On the issue of informed consent, the movants make a legal argument that this claim should be
dismissed as inapplicable. There is no dispute that the claims herein involve ENY’s alleged failure to appreciate
certain symptoms, perform appropriate tests, and timely diagnose Decedent’s lung cancer. It is well established
that a failure to timely diagnose and treat does not constitute an “affirmative violation of physical integrity” as
required in a lack of informed consent claim (S.W. v. Catskill Regional Med. Ctr., 211 AD3d 890, 891 [2d Dept.

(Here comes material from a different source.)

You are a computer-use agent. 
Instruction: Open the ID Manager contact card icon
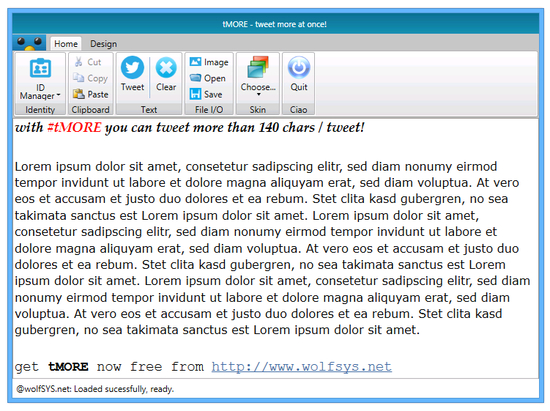[x=40, y=68]
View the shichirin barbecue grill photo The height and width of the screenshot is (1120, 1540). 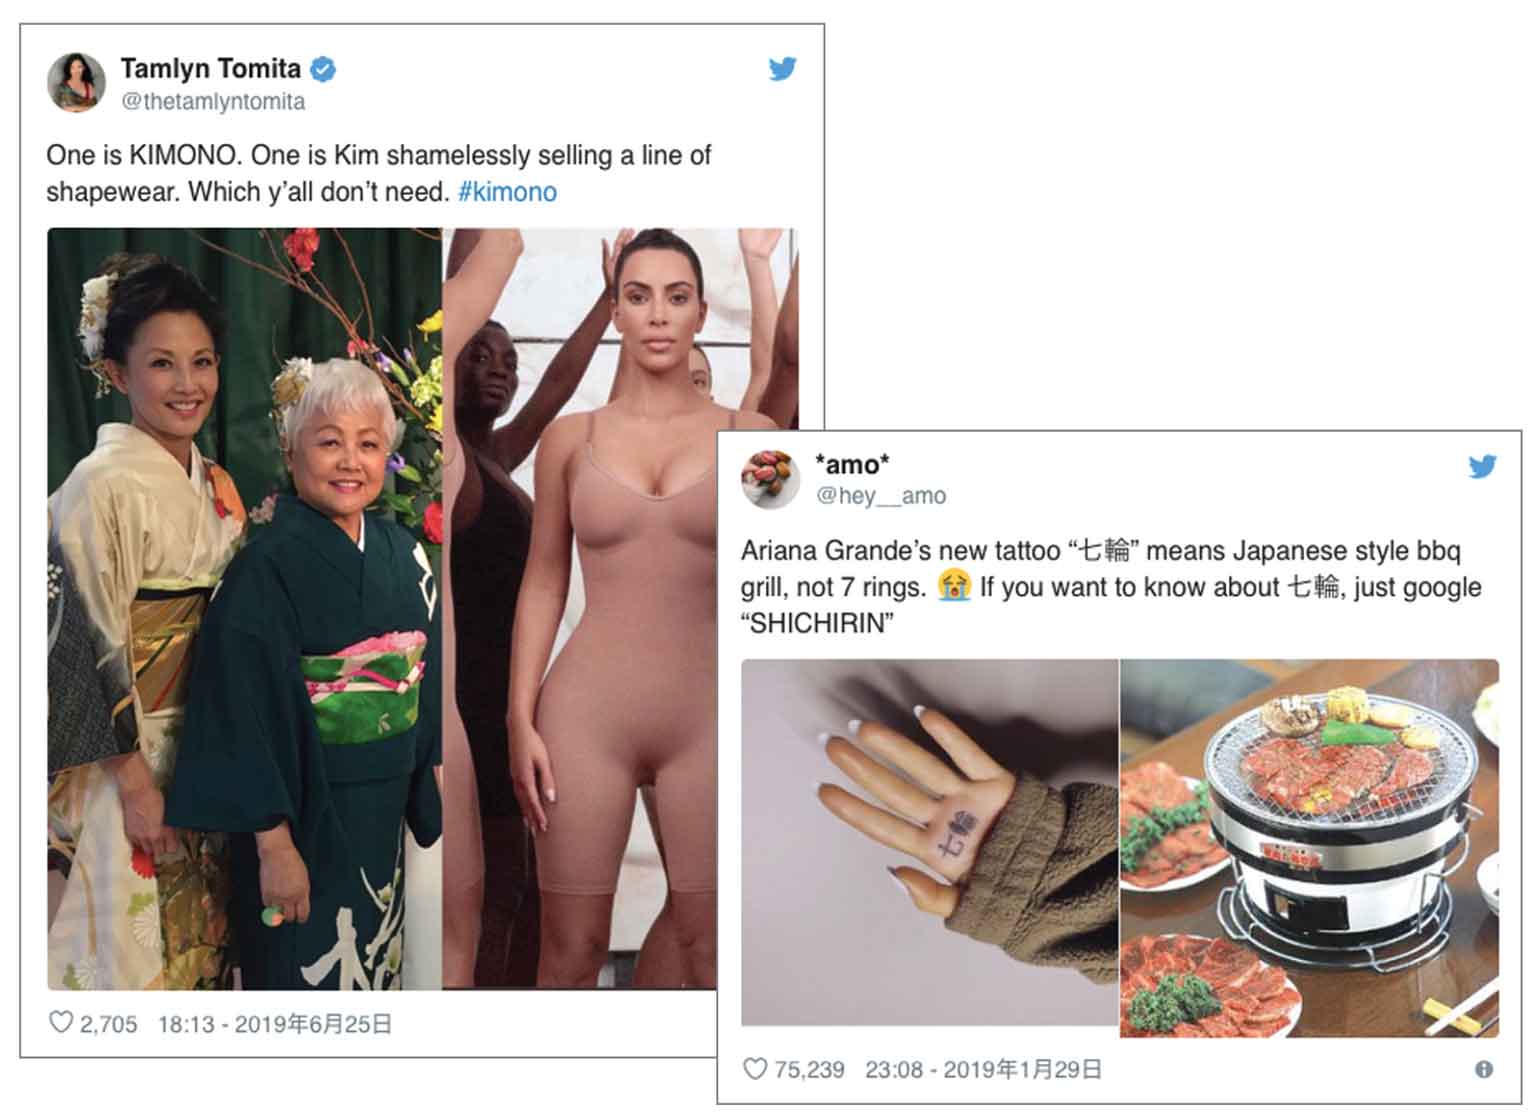(1309, 848)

2022]; Public Health Law § 2805-d [2]). Therefore, the movants have established prima facie entitlement to
dismissal of the lack of informed consent claim, and Plaintiff does not raise any issues of fact or oppose that
part of the motion.
Lastly, because all causes of action sounding in medical malpractice are dismissed, the derivative claims
for loss of services asserted by Plaintiff must also be dismissed.
Accordingly, it is hereby:
ORDERED that NYCHHC’s motion (Seq. No. 2) for an Order, pursuant to CPLR 3212, granting
summary judgment in their favor, is GRANTED, and this action is dismissed in its entirety.
The Clerk shall enter judgment in favor of NEW YORK CITY HEALTH AND HOSPITALS
CORPORATION.
This constitutes the decision and order of this Court.
ENTER.
_______________________________ Hon. Consuelo Mallafre Melendez J.S.C.